In some embodiments, the concentration of viscosifying agent in the
second (or ring) fluid may be adjusted to control the rheology of
the second (or ring) fluid, thereby controlling the laminar flow
profile of the ring. Any viscosifying agent commonly used in
subterranean operations may be appropriate. For example, suitable
viscosifying agents may include, but are not limited to, natural
biopolymers, synthetic polymers, cross linked viscosifying agents,
viscoelastic surfactants, and the like. Guar and xanthan are
examples of suitable viscosifying agents. A variety of viscosifying
agents may be used, including hydratable polymers that contain one
or more functional groups such as hydroxyl, carboxyl, sulfate,
sulfonate, amino, or amide groups. Suitable viscosifying agents
typically comprise polysaccharides, biopolymers, synthetic
polymers, or a combination thereof. Examples of suitable polymers
include, but are not limited to, guar gum and derivatives thereof,
such as hydroxypropyl guar and carboxy-methylhydroxypropyl guar,
cellulose derivatives, such as hydroxyethyl cellulose, locust bean
gum, tara, konjak, tamarind, starch, cellulose, karaya, diutan,
scleroglucan, succinoglycan, wellan, gellan, xanthan, tragacanth,
and carrageenan, and derivatives and combinations of all of the
above. Derivatives can include, for example, industrially
manufactured chemical derivatives, bioengineered chemical
derivatives, or naturally occurring derivatives produced by mutated
organisms producing the polymer. As used herein, the term
"derivative" includes any compound that is made from one of the
listed compounds, for example, by replacing one atom in the listed
compound with another atom or group of atoms, rearranging two or
more atoms in the listed compound, ionizing one of the listed
compounds, or creating a salt of one of the listed compounds. A
preferred polymer is of the nature taught in U.S. Patent
Application Publication No. 2006/0014648, which is incorporated
herein by reference in its entirety. Additionally, synthetic
polymers and copolymers may be used. Examples of such synthetic
polymers include, but are not limited to, polyacrylate,
polymethacrylate, polyacrylamide, polyvinyl alcohol, and
polyvinylpyrrolidone. Commonly used synthetic polymer acid-gelling
agents are polymers and/or copolymers consisting of various ratios
of acrylic, acrylamide, acrylamidomethylpropane sulfonic acid,
quaternized dimethyl-aminoethylacrylate, quaternized
dimethylaminoethylmethacrylate, mixtures thereof, and the like. The
viscoelastic surfactant may comprise any viscoelastic surfactant
known in the art, any derivative thereof, or any combination
thereof. As used herein, the term "viscoelastic surfactant" refers
to a surfactant that imparts or is capable of imparting
viscoelastic behavior to a fluid due, at least in part, to the
association of surfactant molecules to form viscosifying micelles.

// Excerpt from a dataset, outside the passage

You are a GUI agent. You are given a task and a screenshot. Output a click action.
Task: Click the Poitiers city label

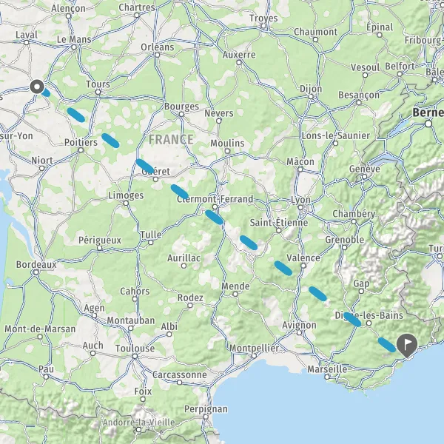81,142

These viscoelastic surfactants may be cationic, anionic, nonionic,
or amphoteric/zwitterionic in nature. The viscoelastic surfactants
may comprise any number of different compounds, including methyl
ester sulfonates (e.g., as described in U.S. Patent Application
Publication. Nos. 2006/0180308, 2006/0180309, 2006/0180310, and
2006/0183646, each of which is incorporated herein by reference in
its entirety), hydrolyzed keratin (e.g., as described in U.S. Pat.

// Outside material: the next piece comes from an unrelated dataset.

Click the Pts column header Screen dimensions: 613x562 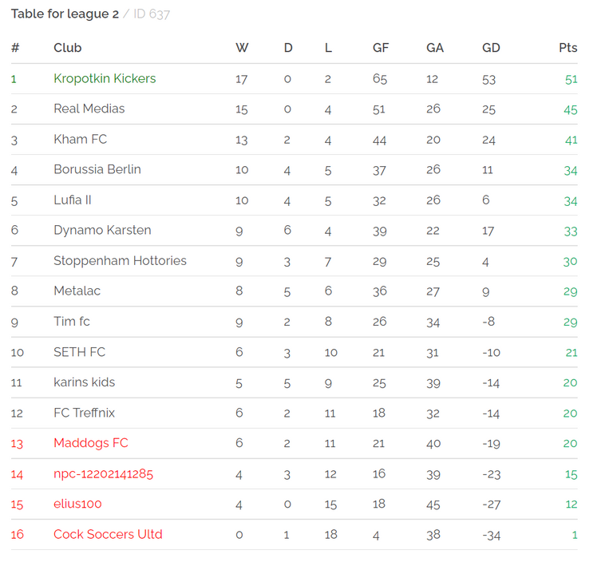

No. 6,547,871, which is incorporated herein by reference in its
entirety), sulfosuccinates, taurates, amine oxides, ethoxylated
amides, alkoxylated fatty acids, alkoxylated alcohols (e.g., lauryl
alcohol ethoxylate, ethoxylated nonyl phenol), ethoxylated fatty
amines, ethoxylated alkyl amines (e.g., cocoalkylamine ethoxylate),
betaines, modified betaines, alkylamidobetaines (e.g.,
cocoamidopropyl betaine), quaternary ammonium compounds (e.g.,
trimethyltallowammonium chloride, trimethylcocoammonium chloride),
derivatives of any of the foregoing, and any combinations of any of
the foregoing in any proportion. Suitable viscoelastic surfactants
may comprise mixtures of several different compounds, including but
not limited to: mixtures of an ammonium salt of an alkyl ether
sulfate, a cocoamidopropyl betaine surfactant, a cocoamidopropyl
dimethylamine oxide surfactant, sodium chloride, and water;
mixtures of an ammonium salt of an alkyl ether sulfate surfactant,
a cocoamidopropyl hydroxysultaine surfactant, a cocoamidopropyl
dimethylamine oxide surfactant, sodium chloride, and water;
mixtures of an ethoxylated alcohol ether sulfate surfactant, an
alkyl or alkene amidopropyl betaine surfactant, and an alkyl or
alkene dimethylamine oxide surfactant; aqueous solutions of an
alpha-olefinic sulfonate surfactant and a betaine surfactant; and
any combination of the foregoing mixtures in any proportion.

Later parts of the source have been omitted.